In America in the last couple of generations, we have seen an exponential increase in the ratio of teachers (I include counselors here) and administrators. I mean we have principals, each with 1-4 assistant principals and above them are superintendents and assistant superintendents—all with attendant clerical staff. And then—then!—there are curriculum coordinators to cover every subject area. They seem to spend more time “coordinating” their little bureaucratic fiefdoms than in considering what actually happens in the classroom. And we wonder why so many children get left behind.

Teacher evaluation.

Everyone knows who the best teachers are in any given school. Parents pull strings like mad to get their kids in those classrooms. Of course, these are subjective judgments, for no one—no one—not even the proponents of that idiotic test- ridden, colossally expensive No Child Left Behind fiasco—has come up with a truly effective, truly objective tool for measuring teacher competence. Faithful attendance at faculty meetings and neat lesson plan books are hardly evidence of classroom performance.

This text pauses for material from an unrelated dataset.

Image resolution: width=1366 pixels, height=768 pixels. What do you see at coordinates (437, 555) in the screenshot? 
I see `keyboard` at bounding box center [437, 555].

Merit pay? Turns out that is something of a joke in many schools. (Principals have their little fiefdoms too.) Sadly, the usual way for teachers to earn more money is to leave their classrooms and become administrators.

Admin types do try, but personally I never ever found an administrator’s evaluation of my teaching to be in the least helpful. I do not think I was just being arrogant. What I did find very helpful were private and anonymous evaluations by my students delivered to me after grades were posted for the school year. But my students were young adults.

Bottom line: No. I do not have a definitive answer, but surely there MUST be a better way.